| What to produce |
Reproduce each line from the first in the data through the line that contains "Task: Dismiss the error notification" exactly; give nothing else.

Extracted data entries
= = = =
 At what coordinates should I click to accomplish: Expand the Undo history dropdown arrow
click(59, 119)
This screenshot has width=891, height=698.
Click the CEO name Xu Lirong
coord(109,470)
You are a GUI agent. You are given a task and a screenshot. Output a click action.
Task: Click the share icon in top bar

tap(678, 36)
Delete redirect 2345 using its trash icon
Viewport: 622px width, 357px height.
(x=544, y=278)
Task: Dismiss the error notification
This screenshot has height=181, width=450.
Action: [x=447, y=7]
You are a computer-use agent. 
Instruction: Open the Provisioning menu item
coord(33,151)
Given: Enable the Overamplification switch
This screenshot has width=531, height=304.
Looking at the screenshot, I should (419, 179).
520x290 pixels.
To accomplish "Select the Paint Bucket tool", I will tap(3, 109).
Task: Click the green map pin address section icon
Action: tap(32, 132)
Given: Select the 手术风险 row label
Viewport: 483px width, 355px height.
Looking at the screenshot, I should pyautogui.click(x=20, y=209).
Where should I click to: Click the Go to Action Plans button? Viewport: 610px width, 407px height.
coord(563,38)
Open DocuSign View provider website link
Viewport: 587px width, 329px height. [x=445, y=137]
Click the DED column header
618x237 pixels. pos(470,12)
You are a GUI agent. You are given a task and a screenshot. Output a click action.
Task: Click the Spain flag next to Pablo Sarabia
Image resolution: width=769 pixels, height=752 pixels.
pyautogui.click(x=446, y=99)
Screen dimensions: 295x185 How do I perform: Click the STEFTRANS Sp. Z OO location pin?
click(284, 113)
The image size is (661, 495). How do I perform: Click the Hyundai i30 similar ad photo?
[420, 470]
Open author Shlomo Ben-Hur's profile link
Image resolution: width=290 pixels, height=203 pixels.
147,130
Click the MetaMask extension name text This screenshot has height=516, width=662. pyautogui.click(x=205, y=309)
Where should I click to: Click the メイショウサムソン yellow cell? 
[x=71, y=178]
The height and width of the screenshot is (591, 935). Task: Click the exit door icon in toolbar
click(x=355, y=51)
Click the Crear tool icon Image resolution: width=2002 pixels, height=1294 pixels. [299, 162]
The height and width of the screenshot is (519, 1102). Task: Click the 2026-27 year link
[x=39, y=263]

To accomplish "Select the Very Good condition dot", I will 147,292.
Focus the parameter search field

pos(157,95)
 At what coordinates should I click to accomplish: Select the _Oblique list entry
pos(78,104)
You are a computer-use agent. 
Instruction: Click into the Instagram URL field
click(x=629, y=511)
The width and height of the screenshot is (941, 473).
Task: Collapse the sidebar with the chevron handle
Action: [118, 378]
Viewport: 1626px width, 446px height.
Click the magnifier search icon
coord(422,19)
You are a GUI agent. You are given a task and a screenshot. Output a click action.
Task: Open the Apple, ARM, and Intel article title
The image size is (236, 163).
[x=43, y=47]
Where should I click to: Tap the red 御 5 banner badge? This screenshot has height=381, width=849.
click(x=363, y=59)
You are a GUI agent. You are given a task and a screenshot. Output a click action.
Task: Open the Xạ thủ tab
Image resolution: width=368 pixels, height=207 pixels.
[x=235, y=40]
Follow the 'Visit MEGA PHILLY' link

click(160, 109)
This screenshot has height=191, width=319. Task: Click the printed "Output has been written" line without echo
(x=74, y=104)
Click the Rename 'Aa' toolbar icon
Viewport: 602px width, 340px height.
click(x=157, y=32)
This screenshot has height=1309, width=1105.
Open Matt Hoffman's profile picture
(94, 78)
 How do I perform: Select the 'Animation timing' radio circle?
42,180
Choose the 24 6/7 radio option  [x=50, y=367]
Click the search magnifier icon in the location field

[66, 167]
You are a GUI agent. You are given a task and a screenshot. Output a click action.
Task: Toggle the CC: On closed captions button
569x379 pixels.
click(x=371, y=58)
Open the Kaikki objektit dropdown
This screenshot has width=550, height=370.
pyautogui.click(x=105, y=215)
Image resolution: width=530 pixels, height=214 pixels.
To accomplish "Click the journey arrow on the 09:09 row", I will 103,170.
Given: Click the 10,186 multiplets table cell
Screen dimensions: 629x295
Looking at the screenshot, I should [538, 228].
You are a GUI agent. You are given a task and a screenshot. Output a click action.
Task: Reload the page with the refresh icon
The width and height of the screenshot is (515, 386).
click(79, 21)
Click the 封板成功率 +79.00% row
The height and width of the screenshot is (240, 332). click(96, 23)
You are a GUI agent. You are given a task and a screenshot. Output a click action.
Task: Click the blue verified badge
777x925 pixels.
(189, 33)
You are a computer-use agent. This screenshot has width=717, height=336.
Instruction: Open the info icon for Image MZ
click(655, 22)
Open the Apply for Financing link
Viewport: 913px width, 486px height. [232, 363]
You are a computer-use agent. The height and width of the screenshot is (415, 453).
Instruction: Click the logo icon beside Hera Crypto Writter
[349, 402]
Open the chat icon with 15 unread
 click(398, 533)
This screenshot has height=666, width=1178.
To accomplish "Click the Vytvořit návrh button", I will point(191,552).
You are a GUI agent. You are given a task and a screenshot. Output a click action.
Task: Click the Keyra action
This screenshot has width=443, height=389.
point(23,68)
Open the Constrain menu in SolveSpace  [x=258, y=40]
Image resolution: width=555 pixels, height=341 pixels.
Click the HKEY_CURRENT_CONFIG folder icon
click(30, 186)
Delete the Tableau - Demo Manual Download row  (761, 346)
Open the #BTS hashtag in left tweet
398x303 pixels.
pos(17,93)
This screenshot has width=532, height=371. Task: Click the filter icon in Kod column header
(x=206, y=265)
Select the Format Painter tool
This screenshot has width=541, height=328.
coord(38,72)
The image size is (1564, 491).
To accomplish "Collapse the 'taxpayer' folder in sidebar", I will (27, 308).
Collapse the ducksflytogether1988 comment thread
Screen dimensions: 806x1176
= = = =
| Answer space |
 At what coordinates should I click to accomplish: Expand the Undo history dropdown arrow
click(59, 119)
This screenshot has width=891, height=698.
Click the CEO name Xu Lirong
coord(109,470)
You are a GUI agent. You are given a task and a screenshot. Output a click action.
Task: Click the share icon in top bar

tap(678, 36)
Delete redirect 2345 using its trash icon
Viewport: 622px width, 357px height.
(x=544, y=278)
Task: Dismiss the error notification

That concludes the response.